**Given text:**
************

Author
Listed:
- Chireuding Zeliang
(Faculty of Energy Systems and Nuclear Science, University of Ontario Institute of Technology, Oshawa, ON L1H 7K4, Canada)
- Yi Mi
(Faculty of Energy Systems and Nuclear Science, University of Ontario Institute of Technology, Oshawa, ON L1H 7K4, Canada)
- Akira Tokuhiro
(Faculty of Energy Systems and Nuclear Science, University of Ontario Institute of Technology, Oshawa, ON L1H 7K4, Canada)
- Lixuan Lu
(Faculty of Energy Systems and Nuclear Science, University of Ontario Institute of Technology, Oshawa, ON L1H 7K4, Canada)
- Aleksey Rezvoi
(Faculty of Energy Systems and Nuclear Science, University of Ontario Institute of Technology, Oshawa, ON L1H 7K4, Canada)

************

**Raw data:**
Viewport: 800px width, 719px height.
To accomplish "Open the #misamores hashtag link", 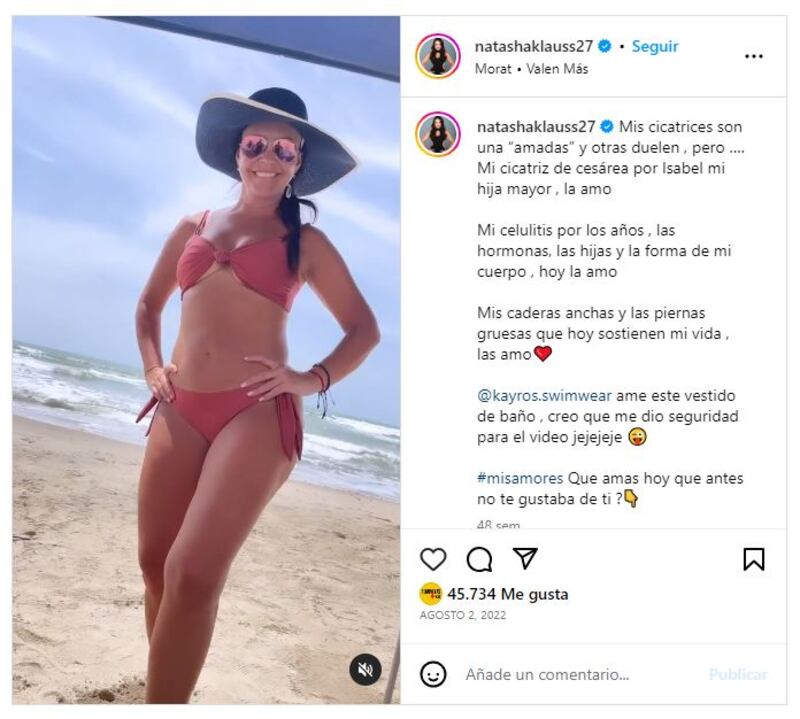I will click(x=520, y=479).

************

**What to produce:**
Decide whether each statement agrees with the author listing, and answer yes or no, quoting the words from the listing that settle it. 1. Yi Mi is affiliated with the Faculty of Energy Systems and Nuclear Science. 2. Akira Tokuhiro's university is located in Oshawa. 3. Aleksey Rezvoi belongs to a different faculty from the other authors.

**Written answer:**
1. Yes: "Yi Mi (Faculty of Energy Systems and Nuclear Science, University of Ontario Institute of Technology, Oshawa, ON L1H 7K4, Canada)"
2. Yes: "Akira Tokuhiro (Faculty of Energy Systems and Nuclear Science, University of Ontario Institute of Technology, Oshawa, ON L1H 7K4, Canada)"
3. No: "Aleksey Rezvoi (Faculty of Energy Systems and Nuclear Science, University of Ontario Institute of Technology, Oshawa, ON L1H 7K4, Canada)". Every other author is listed with the same faculty.